Mittlerweile freunde ich mich mit dem Gedanken an, dass die Geschichte des Kosmos` einem Rundweg folgt. Noch expandiert das Universum, aber einer Theorie besagt, dass sich dieses Expandieren eventuell umkehren könnte und in einen neuen Urknall mündet. Überhaupt diese Wissenschaft der Astro-Physik, sie fasziniert mich immer mehr!
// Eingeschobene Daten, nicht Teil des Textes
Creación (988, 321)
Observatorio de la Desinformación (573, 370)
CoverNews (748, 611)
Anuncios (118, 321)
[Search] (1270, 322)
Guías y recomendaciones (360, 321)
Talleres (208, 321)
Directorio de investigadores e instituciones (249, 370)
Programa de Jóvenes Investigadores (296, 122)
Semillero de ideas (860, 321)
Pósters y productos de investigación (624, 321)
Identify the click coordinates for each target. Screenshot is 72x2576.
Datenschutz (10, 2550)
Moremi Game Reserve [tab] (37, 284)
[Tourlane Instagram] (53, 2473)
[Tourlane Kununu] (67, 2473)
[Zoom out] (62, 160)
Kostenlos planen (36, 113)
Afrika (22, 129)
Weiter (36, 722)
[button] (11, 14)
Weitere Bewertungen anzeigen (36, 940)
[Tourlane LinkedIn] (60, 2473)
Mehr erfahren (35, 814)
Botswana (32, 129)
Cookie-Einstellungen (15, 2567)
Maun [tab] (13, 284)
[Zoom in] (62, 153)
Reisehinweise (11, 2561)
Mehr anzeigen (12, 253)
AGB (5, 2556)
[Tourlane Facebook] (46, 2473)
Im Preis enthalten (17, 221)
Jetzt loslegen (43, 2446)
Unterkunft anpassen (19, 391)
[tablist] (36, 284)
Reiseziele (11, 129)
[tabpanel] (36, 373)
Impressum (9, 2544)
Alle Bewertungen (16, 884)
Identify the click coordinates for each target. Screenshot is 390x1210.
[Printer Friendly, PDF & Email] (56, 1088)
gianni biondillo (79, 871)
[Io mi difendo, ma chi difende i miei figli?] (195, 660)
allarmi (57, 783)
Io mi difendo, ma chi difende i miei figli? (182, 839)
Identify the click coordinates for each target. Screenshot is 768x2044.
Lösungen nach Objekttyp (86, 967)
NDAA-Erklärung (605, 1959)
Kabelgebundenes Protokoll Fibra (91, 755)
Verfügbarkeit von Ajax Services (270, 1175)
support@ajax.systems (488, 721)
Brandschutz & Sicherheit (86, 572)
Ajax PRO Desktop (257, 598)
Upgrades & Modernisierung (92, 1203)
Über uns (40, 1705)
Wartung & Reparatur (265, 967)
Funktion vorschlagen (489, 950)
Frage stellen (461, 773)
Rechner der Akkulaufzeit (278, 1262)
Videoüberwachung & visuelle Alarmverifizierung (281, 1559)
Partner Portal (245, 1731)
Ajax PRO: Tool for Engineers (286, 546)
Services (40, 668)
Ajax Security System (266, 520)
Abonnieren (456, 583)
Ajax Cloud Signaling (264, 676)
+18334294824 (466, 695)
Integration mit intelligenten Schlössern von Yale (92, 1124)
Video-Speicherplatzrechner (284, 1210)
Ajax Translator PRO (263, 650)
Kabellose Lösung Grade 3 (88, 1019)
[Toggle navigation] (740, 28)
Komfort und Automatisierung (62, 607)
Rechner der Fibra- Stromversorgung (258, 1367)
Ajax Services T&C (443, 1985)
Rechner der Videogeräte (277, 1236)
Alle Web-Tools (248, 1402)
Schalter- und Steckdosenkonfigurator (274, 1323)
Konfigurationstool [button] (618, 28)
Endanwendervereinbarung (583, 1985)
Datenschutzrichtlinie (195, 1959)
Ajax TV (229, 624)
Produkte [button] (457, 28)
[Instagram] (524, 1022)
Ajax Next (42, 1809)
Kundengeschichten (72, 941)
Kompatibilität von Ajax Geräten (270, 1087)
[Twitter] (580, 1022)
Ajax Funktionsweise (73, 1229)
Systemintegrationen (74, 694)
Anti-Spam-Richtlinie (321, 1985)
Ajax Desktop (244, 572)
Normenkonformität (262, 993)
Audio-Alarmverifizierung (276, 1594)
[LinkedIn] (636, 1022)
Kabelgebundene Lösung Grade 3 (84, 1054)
Laut dem zweiten thermodynamischen Gesetz nimmt die Entropie in einem geschlossen System ja notwendig zu, sprich irgendwann wird es im All nur noch Nichts und dunkle Materie geben, einen Sternen leeren (sorry, Sterner 1900!), aus-evolutionierten Raum, eine einzige göttliche Stille mit einem gewaltigem kosmischen Lattenzaun drumherum, mit Zwischenraum, hindurchzuschaun - um mit Christian Morgenstern zu sprechen.
Bis dahin müssen, sollten, könnten wir allerdings noch fünf weitere Spiele erleben und in bester Manier gewinnen, auf eine hoffentlich ebenso überzeugende und rauschhafte Art und Weise wie gegen Köpenick. Gelingt uns das, überleben wir zumindest als kleine Kreuzberger Legende in unserem großartigen Verein und in unserem eigens dafür weit aufgespannten Erinnerungskasten. Und dies alles ausgerechnet in einer ganz normalen Spielzeit, in der die Bayern zumindest für einen Augenblick lang keinen einzigen Titel gewannen.
Wenn das mal kein irreversibler Klima-Kipppunkt war, ist!